I have been a part of the United Methodist Church well before I was born. As I grew up with my church, I have had the pleasure of meeting many pastors as they rotated through every 4 years, or so. As a lay person, I have known for a long time that pastors did not have typical jobs or hold regular schedules. In the last few months, I have realized and appreciated this even more.
Previously, my assumptions of what pastors do included the following: attend church meetings, prepare sermons, lead worship at least once a week, lead study groups, lead camps, contribute to missions and social justice, officiate weddings and funerals, provide encouragement and act as a counselor and comforter to those in need. What I have learned is that these are the “basics” of the job. That’s right… if that wasn’t enough, there’s a whole lot more!
Since the beginning of the year, I have had the opportunity to meet, interact and befriend several clergy who were not my local pastor. I was propelled into developing new connections after being called to “do something more” than just within the walls of my local church but I was struggling to discern that calling. I spent countless hours talking with my senior pastor and several other clergy within our conference. While there were numerous attempts to find the right person for me to talk to, that appeared to be a challenge. What took me months to realize is that every pastor within our conference has unique gifts and specific roles within the connection. In other words, pastors are just one piece of a giant puzzle; albeit very important pieces. Most of the time, especially as laity, we look at the individual puzzle pieces and cannot see the entire complicated puzzle. Kinda like not being able to see the forest through the trees.
After being elected as a lay delegate to Jurisdictional Conference, I have witnessed first hand another side of a pastor’s job that I had never considered before. Beyond caring for their local church, they are involved with conference, jurisdictional or denominational committees, teams and other working groups. This means they spend hours on video conference calls with other leaders several miles or states away. They travel to have face-to-face discussions, attend leadership conferences, and share their perspectives while learning about others’. Their lives are filled with overflowing inboxes, frequent texts, endless phone calls and ceaseless alerts from other forms of communication. And all of this is on top of their personal lives!
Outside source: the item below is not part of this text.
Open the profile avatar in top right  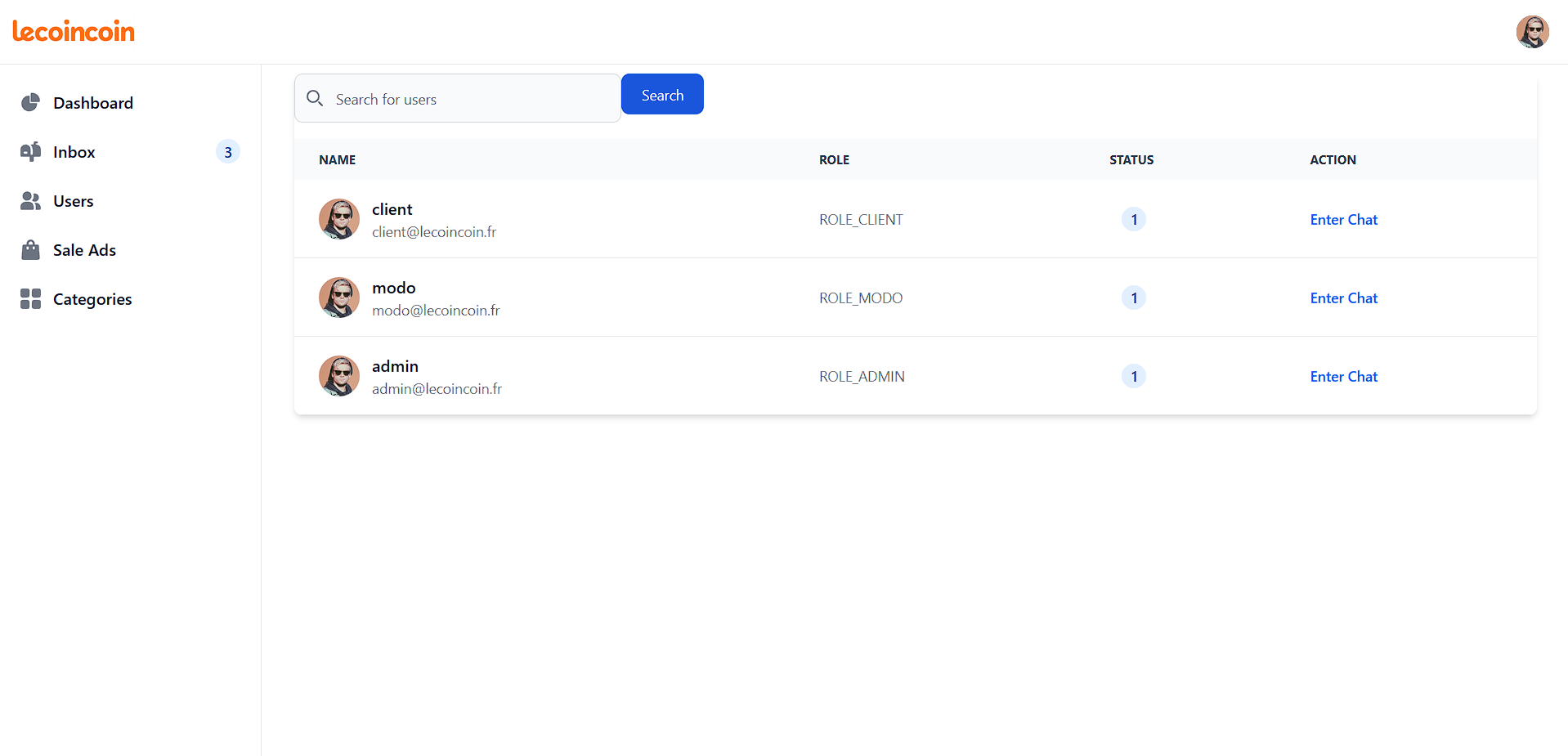click(x=1532, y=32)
With this new perspective, I can honestly say that our pastors deserve lots of appreciation and TLC from their congregations! Most people don’t like to toot their own horn and say “look what I do!”. So let’s take the initiative to shower them with an abundance of congregational grace, love and support. Instead of letting our gratitude rest in our hearts, let’s take action to care for our pastors. Let’s take care of them so they can in turn take care of others and do the work they are called to do.